A discharge planner builds a referral in the platform, attaches clinical documentation, and sends it to one or more agencies serving the patient's area, often several at once. Each agency sees the referral in its queue, reviews the packet, and responds: accept, decline, or request clarification. The planner then confirms the winning agency and the discharge plan proceeds. Platforms typically store agency profiles, service areas, and capabilities, and they log every timestamp. WellSky CarePort is the most widely used dedicated platform, and many health systems also route referrals through their EHR's own workflows, while a large share of referrals still arrives by fax and phone.

Why response time is decisive

Because broadcast referrals go to multiple agencies simultaneously, the first credible acceptance usually wins the patient. Discharge planners are clearing beds and will rarely wait hours for a preferred agency when another qualified agency has already said yes. The platforms make this competition measurable: health systems pull scorecards showing each agency's median response time, acceptance rate, and downstream performance, and network managers use those reports when they trim or build preferred provider lists. An unmonitored queue is invisible lost census; the referrals were there, and someone else took them.

Running e-referral operations well

Treat the queue like a clinical alarm, not an inbox:

  • Staff continuous queue coverage during discharge hours, including evenings and weekends
  • Set an internal response-time standard and report against it weekly
  • Pull the full clinical packet into your EHR rather than rekeying fragments
  • Verify eligibility at response time so an accept does not become a non-admit
  • Keep platform profiles current: service areas, capabilities, and payers drive who even sees your agency

Track conversion by platform and by hospital to find where accepted referrals are quietly leaking.

Common pitfalls

The predictable failure modes: queues monitored only during business hours while hospitals discharge seven days a week; accepting referrals before checking eligibility or capacity, which converts platform wins into non-admits and damaged trust; letting platform profiles go stale so referrals route elsewhere; and treating each platform as its own island, with no consolidated view of referral volume, response time, and conversion across e-referral, fax, and phone channels. Agencies in multiple hospital markets often juggle several platforms at once, and the operational answer is one intake workflow that normalizes every channel into the same queue with the same clock.
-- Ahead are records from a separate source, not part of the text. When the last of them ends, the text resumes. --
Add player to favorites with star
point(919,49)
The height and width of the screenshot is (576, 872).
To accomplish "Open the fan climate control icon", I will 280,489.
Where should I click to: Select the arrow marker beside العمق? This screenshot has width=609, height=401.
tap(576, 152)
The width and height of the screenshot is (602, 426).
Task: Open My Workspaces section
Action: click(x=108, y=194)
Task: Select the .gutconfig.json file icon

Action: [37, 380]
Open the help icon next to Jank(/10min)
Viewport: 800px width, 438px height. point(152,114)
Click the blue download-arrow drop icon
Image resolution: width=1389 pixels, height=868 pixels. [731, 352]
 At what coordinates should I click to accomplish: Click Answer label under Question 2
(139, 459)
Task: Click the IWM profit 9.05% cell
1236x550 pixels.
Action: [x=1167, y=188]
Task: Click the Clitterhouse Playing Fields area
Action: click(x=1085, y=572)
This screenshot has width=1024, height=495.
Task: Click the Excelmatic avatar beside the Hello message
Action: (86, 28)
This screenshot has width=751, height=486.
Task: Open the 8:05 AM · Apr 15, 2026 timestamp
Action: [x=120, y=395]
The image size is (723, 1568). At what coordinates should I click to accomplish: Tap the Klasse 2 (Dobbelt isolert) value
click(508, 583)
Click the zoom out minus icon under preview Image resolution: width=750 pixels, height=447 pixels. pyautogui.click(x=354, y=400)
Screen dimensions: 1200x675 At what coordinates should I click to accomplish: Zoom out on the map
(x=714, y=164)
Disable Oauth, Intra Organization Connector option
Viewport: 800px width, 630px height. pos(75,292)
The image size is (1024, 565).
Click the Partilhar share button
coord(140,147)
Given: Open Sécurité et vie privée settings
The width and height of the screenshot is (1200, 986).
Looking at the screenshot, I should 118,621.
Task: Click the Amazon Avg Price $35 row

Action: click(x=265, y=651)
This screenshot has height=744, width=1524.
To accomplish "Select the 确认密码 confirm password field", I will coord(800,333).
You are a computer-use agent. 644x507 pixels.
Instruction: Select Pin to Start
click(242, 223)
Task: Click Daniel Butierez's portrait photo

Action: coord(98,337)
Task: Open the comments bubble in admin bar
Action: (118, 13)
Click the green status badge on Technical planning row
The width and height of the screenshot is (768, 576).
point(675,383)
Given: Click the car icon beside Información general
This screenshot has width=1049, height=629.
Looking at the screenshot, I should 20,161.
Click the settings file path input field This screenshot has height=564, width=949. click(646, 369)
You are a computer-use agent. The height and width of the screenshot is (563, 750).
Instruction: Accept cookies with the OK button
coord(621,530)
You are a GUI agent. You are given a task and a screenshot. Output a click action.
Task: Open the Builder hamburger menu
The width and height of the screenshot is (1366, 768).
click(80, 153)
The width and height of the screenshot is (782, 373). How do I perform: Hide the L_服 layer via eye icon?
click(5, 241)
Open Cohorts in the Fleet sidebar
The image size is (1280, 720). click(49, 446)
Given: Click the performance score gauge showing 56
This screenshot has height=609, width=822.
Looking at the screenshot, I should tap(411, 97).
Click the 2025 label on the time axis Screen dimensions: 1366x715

Frequently asked questions

Do e-referral platforms replace liaisons?

No. Platforms move the transaction; liaisons move the relationship. A liaison cannot make a slow intake team win broadcast referrals, and a fast intake team still benefits from a liaison who gets the agency onto preferred lists and resolves problems face to face. The two work best when the liaison sells exactly what the platform scorecard proves.

How fast do hospitals expect agencies to respond?

Expectations have compressed to minutes or a few hours. Many health systems formally track response times and share scorecards with network committees. A useful internal standard is to respond within the hour during discharge hours, because in a broadcast model the referral is often awarded before slower agencies have opened the packet.

Do referrals still come by fax?

Yes, a substantial share of home health referrals still arrives by fax or phone, especially from physician practices and smaller facilities. Agencies need one intake process that handles e-referral platforms, fax, and phone with the same speed and the same data capture, rather than a fast lane for platforms and a slow lane for everything else.